### Exercise aim
Transcribe only the lines between the first line of the records and the line containing "The height and width of the screenshot is (642, 985).", inclusive, exactly as written.

(Collected data)
----------------------------------------

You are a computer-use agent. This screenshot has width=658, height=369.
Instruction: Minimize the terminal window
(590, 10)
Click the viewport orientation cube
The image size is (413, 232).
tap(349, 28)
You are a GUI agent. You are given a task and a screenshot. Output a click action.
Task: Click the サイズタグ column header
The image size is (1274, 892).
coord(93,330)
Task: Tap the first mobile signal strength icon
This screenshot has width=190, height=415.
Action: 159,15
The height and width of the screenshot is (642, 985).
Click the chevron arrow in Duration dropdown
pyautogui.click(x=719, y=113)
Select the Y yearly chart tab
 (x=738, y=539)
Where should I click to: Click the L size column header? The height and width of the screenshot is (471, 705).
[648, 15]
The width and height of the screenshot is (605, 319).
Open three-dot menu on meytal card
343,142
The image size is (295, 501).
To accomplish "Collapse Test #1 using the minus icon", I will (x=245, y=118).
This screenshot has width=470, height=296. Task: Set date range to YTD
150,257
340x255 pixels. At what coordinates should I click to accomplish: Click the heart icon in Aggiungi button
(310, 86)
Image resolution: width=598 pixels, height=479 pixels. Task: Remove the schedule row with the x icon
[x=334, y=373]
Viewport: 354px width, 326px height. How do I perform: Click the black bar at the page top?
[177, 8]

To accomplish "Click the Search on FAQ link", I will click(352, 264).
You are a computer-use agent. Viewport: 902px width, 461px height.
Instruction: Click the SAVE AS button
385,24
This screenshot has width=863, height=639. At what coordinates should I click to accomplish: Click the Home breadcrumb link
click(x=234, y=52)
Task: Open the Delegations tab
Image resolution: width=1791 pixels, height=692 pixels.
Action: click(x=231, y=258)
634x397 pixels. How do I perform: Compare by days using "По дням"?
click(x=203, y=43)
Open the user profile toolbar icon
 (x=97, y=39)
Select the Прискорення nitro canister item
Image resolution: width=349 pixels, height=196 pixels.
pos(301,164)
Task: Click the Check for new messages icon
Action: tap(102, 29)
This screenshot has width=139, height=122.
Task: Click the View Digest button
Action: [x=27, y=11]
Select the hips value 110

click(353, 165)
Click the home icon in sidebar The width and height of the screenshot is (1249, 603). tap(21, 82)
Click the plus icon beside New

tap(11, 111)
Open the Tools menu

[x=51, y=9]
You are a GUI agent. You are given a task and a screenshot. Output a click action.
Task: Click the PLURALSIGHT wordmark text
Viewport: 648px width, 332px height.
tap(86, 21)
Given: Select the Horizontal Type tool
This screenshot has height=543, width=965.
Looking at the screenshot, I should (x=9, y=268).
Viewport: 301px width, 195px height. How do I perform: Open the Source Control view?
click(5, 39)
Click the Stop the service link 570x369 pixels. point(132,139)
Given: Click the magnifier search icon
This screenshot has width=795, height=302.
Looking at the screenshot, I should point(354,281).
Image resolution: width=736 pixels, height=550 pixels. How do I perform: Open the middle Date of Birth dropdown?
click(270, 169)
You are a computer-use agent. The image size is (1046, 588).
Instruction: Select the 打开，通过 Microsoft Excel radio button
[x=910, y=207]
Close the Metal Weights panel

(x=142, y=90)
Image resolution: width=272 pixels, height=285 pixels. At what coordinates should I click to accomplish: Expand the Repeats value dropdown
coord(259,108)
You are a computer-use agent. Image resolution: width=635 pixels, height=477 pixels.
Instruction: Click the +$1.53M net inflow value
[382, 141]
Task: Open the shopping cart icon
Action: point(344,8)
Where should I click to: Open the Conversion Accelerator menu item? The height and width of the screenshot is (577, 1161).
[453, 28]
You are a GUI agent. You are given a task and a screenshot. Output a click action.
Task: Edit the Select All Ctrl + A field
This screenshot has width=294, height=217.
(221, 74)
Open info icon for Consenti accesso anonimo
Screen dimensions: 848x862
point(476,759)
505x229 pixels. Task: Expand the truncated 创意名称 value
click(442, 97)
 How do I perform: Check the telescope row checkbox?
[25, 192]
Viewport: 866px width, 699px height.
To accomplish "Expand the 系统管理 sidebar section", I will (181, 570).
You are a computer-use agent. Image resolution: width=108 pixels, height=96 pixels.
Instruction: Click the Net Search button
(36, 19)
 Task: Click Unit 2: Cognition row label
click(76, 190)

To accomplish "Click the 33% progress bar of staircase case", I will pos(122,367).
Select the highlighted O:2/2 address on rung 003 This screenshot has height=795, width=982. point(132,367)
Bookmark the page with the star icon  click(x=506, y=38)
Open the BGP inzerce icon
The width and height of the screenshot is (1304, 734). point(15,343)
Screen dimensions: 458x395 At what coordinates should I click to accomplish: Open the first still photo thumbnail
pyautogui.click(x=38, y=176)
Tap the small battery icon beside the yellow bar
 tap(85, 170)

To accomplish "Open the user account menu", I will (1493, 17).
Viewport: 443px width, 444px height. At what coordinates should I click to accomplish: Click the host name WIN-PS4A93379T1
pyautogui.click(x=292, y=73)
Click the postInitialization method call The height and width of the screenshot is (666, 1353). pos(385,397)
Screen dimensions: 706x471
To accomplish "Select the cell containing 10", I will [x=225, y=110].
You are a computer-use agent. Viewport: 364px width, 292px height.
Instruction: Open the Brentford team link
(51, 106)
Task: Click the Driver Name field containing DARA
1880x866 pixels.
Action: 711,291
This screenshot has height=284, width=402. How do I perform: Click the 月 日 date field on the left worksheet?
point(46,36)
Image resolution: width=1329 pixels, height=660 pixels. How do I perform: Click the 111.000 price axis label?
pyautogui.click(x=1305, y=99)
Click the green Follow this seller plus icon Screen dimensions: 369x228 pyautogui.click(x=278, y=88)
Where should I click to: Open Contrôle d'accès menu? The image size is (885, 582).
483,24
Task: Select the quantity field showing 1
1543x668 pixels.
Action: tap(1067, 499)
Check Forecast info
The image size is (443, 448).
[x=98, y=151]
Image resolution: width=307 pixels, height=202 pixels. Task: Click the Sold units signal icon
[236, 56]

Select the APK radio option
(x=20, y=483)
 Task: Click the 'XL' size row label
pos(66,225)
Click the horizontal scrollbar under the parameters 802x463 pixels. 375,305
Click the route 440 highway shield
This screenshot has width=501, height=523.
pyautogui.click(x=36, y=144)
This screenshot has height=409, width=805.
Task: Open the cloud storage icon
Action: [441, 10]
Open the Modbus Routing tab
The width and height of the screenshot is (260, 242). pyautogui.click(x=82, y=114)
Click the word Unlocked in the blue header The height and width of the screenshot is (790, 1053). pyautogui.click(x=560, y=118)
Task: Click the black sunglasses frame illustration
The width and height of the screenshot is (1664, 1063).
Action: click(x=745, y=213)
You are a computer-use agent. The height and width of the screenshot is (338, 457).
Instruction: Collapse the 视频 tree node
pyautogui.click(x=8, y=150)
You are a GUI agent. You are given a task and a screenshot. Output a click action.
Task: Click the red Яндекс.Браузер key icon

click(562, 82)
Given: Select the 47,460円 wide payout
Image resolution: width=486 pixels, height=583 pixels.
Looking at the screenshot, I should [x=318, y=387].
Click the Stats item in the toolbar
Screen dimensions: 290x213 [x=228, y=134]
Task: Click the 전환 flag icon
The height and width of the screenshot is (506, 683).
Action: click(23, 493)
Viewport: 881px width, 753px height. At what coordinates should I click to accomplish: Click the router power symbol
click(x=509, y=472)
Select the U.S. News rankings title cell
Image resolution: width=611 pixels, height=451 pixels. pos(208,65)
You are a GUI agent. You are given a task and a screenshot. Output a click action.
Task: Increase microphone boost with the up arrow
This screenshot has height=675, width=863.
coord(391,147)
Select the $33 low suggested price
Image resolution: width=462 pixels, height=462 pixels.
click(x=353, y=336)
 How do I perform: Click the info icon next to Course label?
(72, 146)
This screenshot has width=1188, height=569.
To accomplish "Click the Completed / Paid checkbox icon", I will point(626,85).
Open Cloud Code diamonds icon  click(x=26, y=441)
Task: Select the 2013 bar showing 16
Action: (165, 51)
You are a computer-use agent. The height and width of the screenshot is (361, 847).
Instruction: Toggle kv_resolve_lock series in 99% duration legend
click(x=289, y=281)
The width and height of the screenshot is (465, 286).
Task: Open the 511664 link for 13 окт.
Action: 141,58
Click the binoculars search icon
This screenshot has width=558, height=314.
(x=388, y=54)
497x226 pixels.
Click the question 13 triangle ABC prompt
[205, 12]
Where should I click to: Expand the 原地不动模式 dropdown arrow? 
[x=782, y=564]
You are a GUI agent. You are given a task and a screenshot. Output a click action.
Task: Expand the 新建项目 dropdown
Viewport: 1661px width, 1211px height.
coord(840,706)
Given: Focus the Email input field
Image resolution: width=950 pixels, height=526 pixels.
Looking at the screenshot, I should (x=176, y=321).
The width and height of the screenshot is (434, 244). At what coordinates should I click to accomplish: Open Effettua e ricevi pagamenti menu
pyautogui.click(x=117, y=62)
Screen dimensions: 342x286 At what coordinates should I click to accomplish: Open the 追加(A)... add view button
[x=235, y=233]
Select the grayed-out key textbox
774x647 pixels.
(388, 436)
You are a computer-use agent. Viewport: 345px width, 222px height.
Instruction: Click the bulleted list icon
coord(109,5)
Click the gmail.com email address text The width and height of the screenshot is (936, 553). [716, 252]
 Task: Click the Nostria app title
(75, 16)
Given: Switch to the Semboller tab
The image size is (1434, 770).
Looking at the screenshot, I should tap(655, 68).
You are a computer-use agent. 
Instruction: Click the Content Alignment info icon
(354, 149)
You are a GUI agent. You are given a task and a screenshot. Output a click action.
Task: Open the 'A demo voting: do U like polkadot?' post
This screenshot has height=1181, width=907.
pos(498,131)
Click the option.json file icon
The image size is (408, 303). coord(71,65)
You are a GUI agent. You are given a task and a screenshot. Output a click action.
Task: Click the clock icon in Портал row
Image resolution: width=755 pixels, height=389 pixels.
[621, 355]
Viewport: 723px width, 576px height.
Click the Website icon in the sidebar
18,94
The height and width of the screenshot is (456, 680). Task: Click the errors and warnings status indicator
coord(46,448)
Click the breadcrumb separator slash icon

----------------------------------------

### Task result
You are a computer-use agent. This screenshot has width=658, height=369.
Instruction: Minimize the terminal window
(590, 10)
Click the viewport orientation cube
The image size is (413, 232).
tap(349, 28)
You are a GUI agent. You are given a task and a screenshot. Output a click action.
Task: Click the サイズタグ column header
The image size is (1274, 892).
coord(93,330)
Task: Tap the first mobile signal strength icon
This screenshot has width=190, height=415.
Action: 159,15
The height and width of the screenshot is (642, 985).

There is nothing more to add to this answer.